I have a Facebook page, I even have "friends" (even Fat Doctor!!), but I haven't really figured out what to do with it, so it doesn't eat my time. Something to check here and there. Roy has a Facebook page, but alas, few friends, and he's too busy twittering for it to really matter. ClinkShrink stays out of the fray, but I do write on her sister's wall here and there.
With the kids, it's another story. It consumes their worlds. Even my patients talk in terms of Facebook. Who's befriended you, who's UNfriended you, who's in a relationship with who, it's all there.
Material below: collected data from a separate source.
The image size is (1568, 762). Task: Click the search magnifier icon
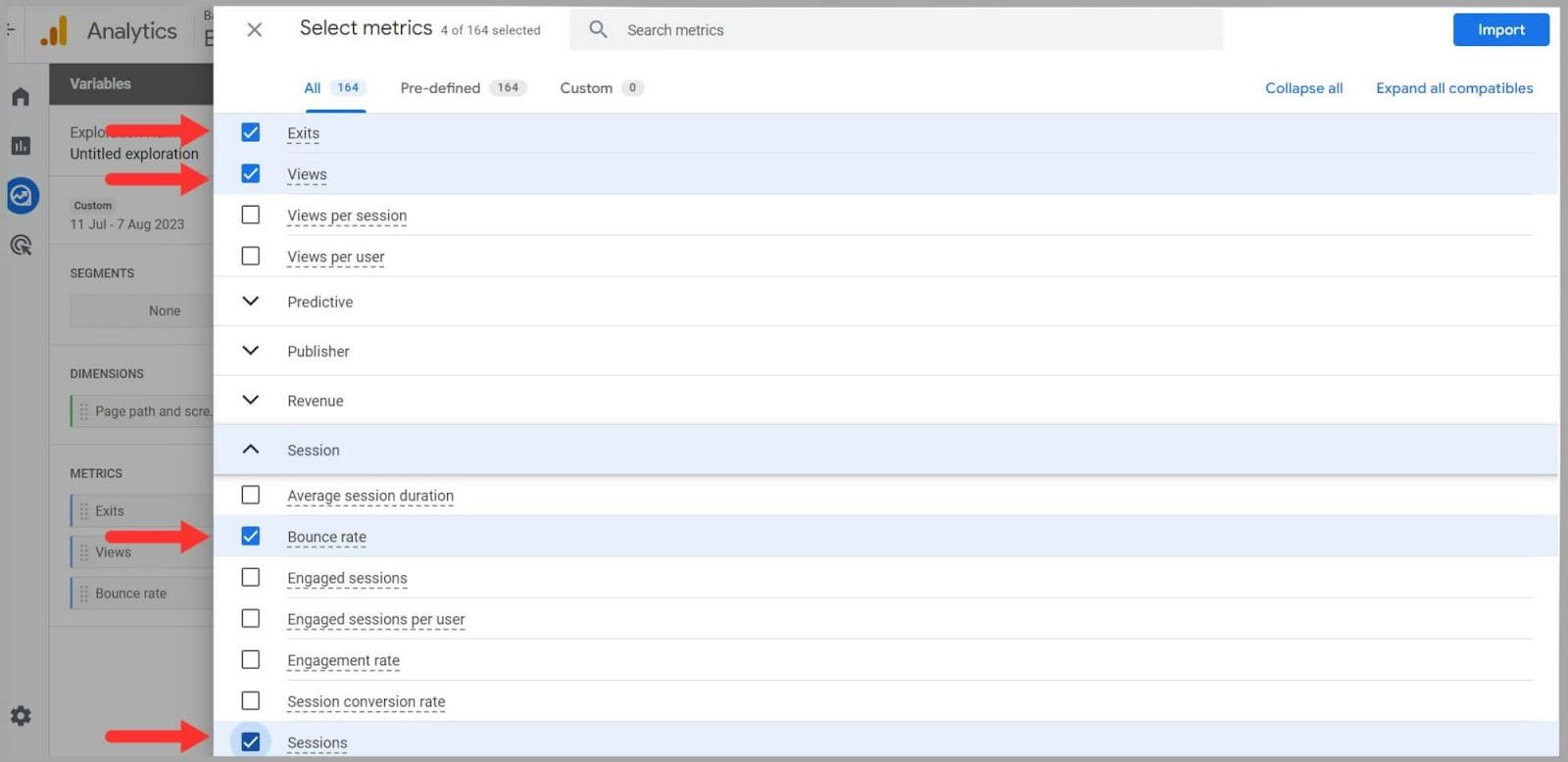click(598, 30)
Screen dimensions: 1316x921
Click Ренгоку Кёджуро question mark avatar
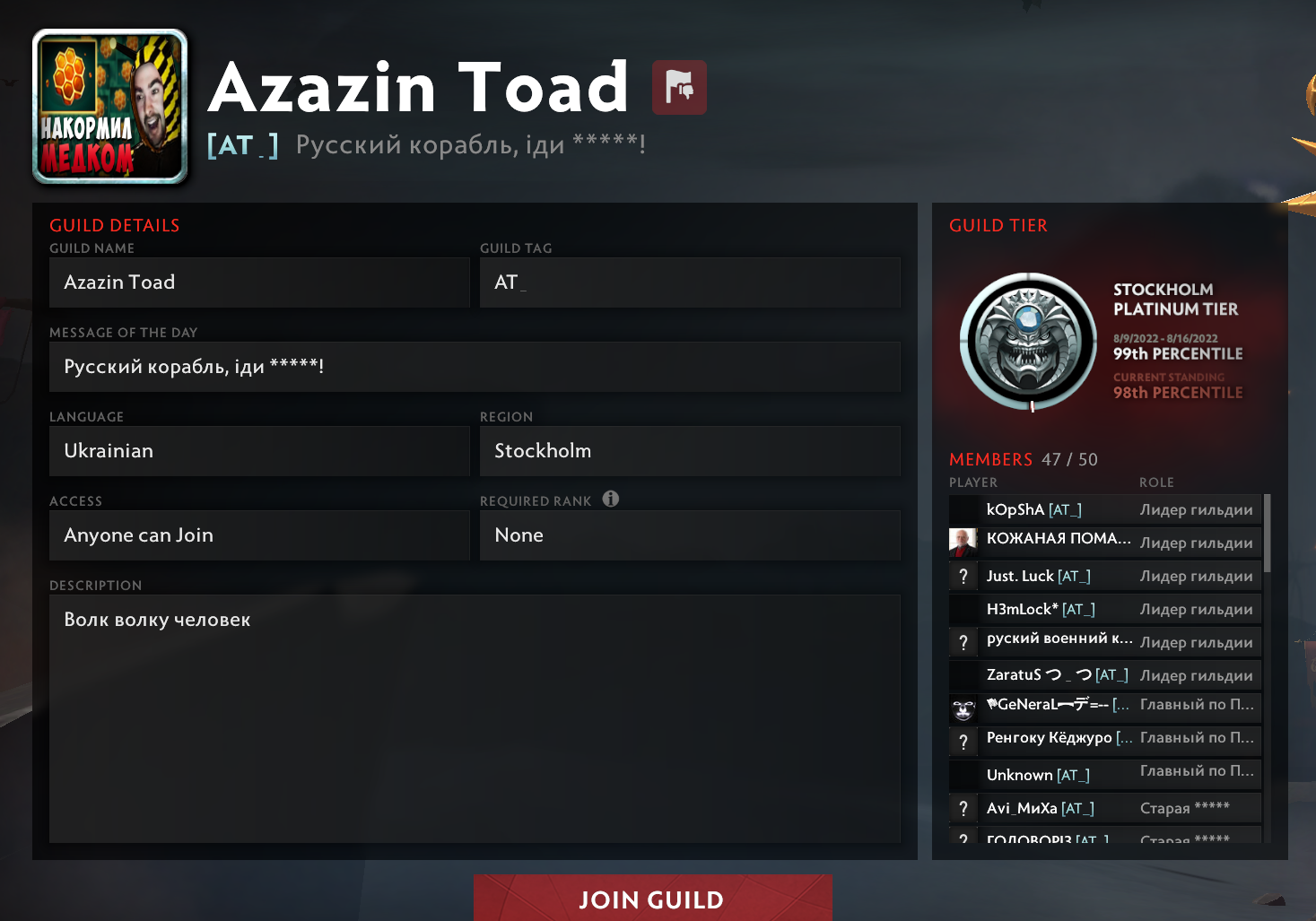[963, 742]
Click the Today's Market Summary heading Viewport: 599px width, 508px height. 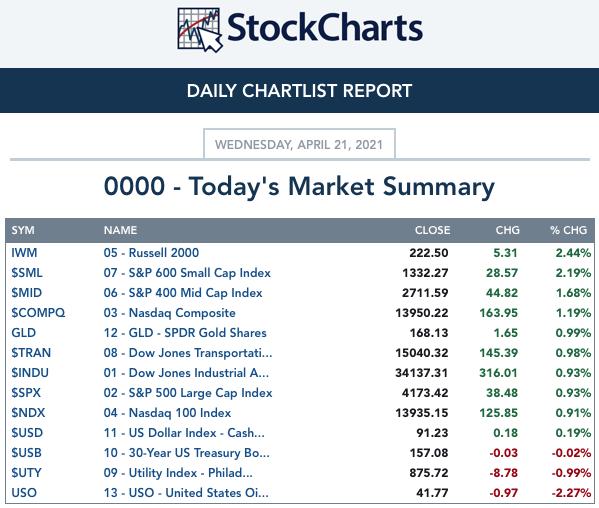tap(300, 187)
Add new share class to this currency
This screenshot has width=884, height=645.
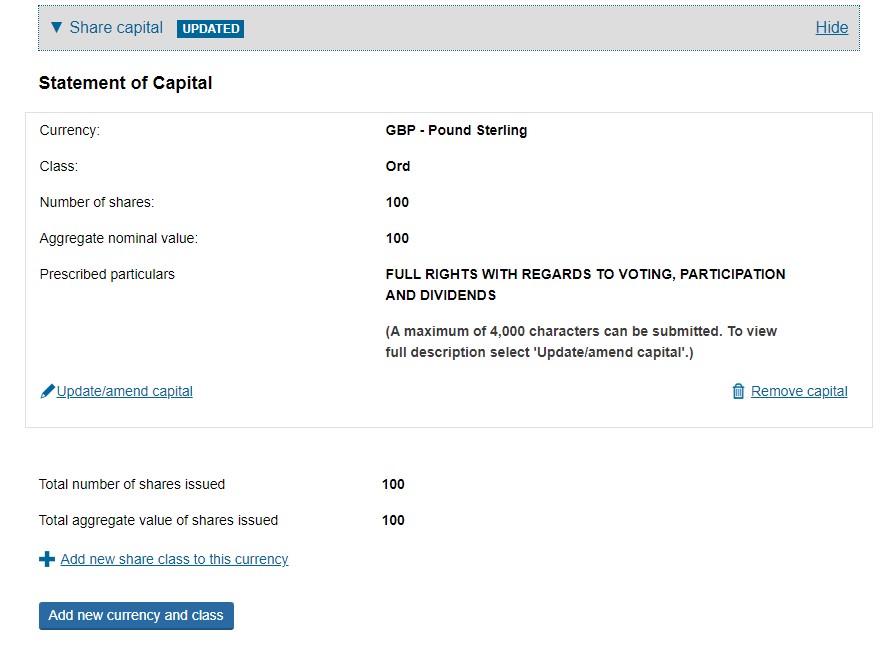173,559
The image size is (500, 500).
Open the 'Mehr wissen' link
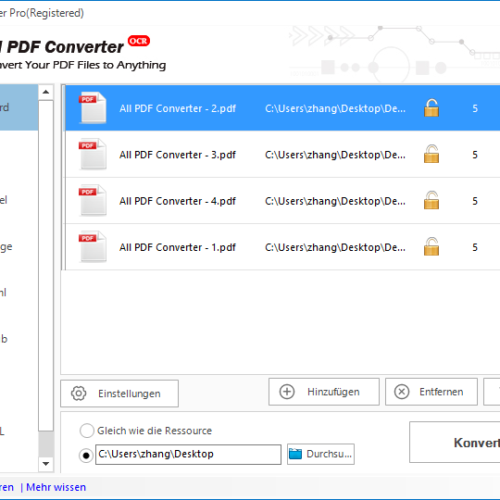56,487
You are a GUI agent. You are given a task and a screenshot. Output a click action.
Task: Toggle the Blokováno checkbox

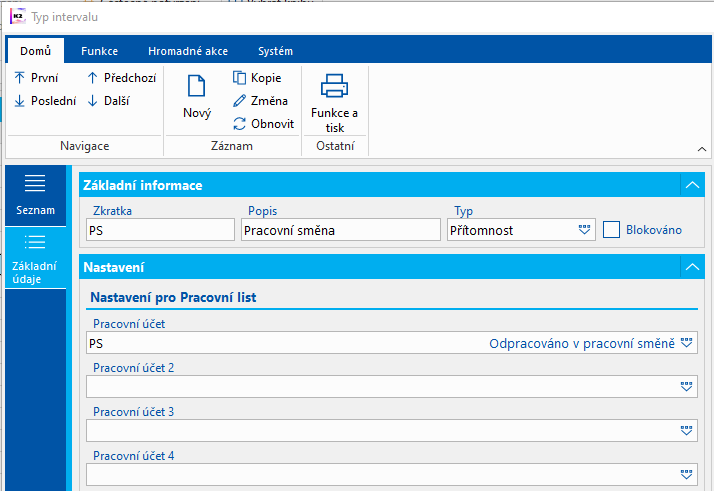pyautogui.click(x=612, y=229)
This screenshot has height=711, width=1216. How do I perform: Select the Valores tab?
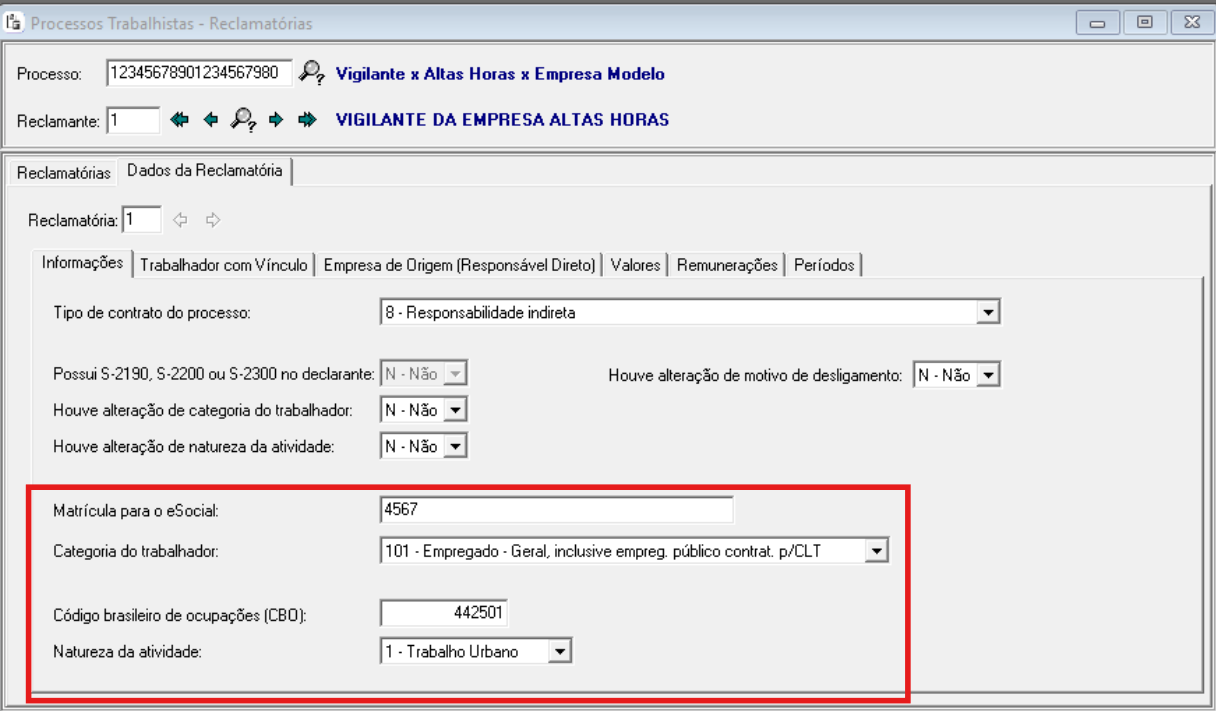click(635, 265)
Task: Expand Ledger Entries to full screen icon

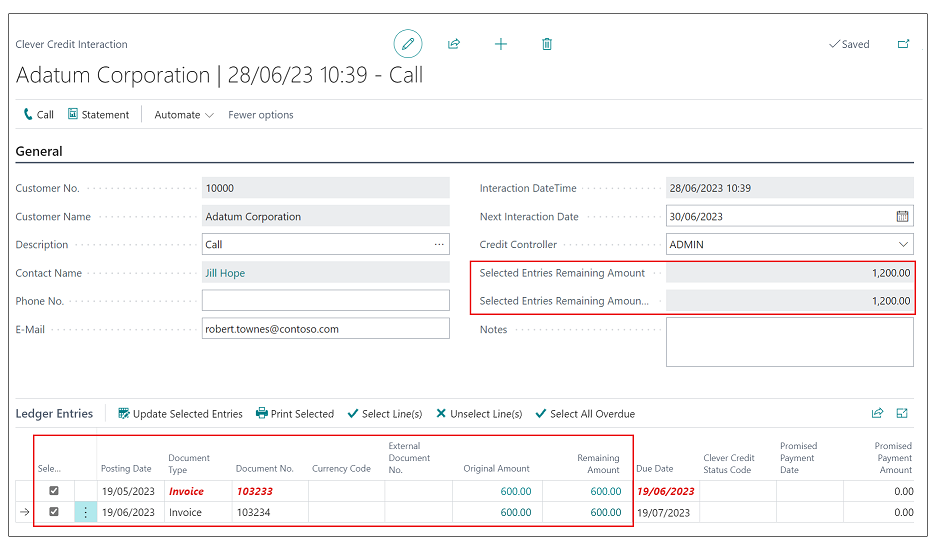Action: tap(903, 413)
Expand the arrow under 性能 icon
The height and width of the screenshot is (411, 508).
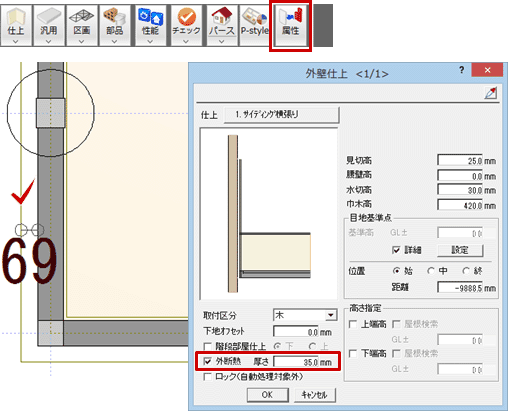pos(150,42)
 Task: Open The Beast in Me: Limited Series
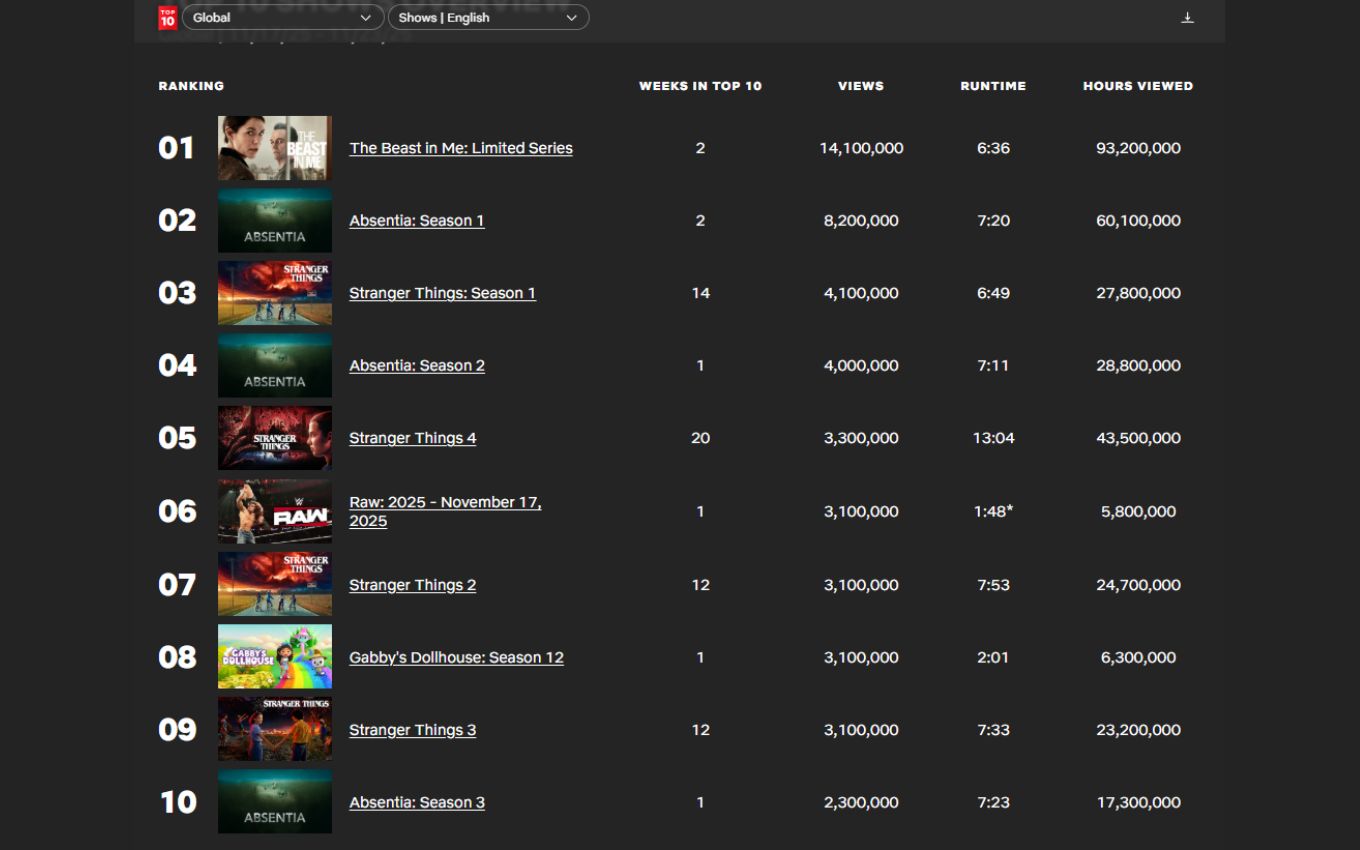click(x=460, y=147)
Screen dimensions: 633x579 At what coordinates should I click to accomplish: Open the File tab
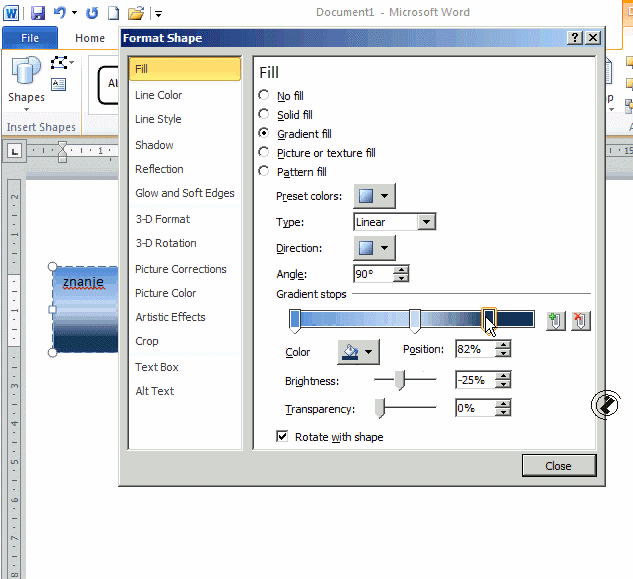(30, 38)
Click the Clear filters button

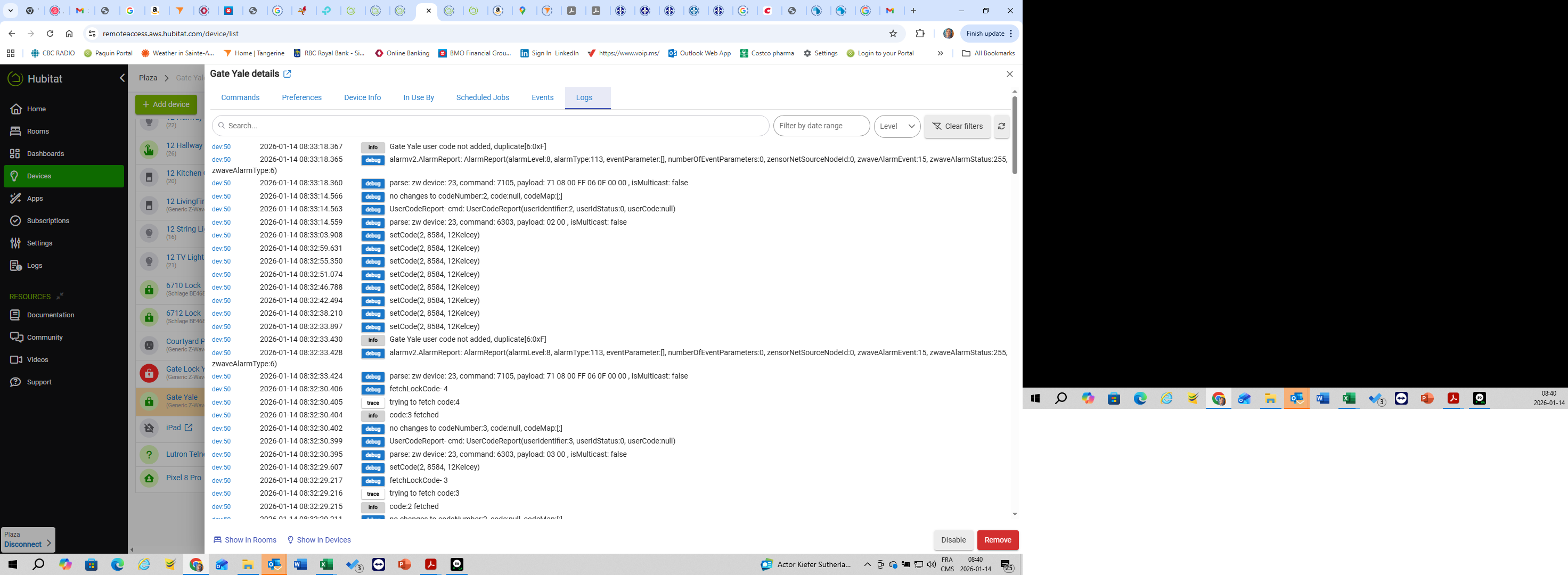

I stuck my head in a video my own kid was making, only to run into some teens in the grocery store the next day and have them say, "I saw you on Facebook!"
So is this a good thing? (How could it be?).
From today's Mail Online, David Derbyshire writes "Social Websites Harm Children's Brains." I've clipped some parts of the article below:
Baroness Greenfield, an Oxford University neuroscientist and director of the Royal Institution, believes repeated exposure could effectively 'rewire' the brain.
Experts are concerned children's online social interactions can 'rewire' the brain....
'My fear is that these technologies are infantilising the brain into the state of small children who are attracted by buzzing noises and bright lights, who have a small attention span and who live for the moment.'....Psychologists have also argued that digital technology is changing the way we think. They point out that students no longer need to plan essays before starting to write - thanks to word processors they can edit as they go along. Satellite navigation systems have negated the need to decipher maps....
Educational psychologist Jane Healy believes children should be kept away from computer games until they are seven. Most games only trigger the 'flight or fight' region of the brain, rather than the vital areas responsible for reasoning.
Usually we think of computer games as being harmful in terms of exposure to violence, or in that they suck time away from important parts of life: contact with other people, exposure to new and interesting things. We don't usually think of these things in terms of the brain Hardwiring.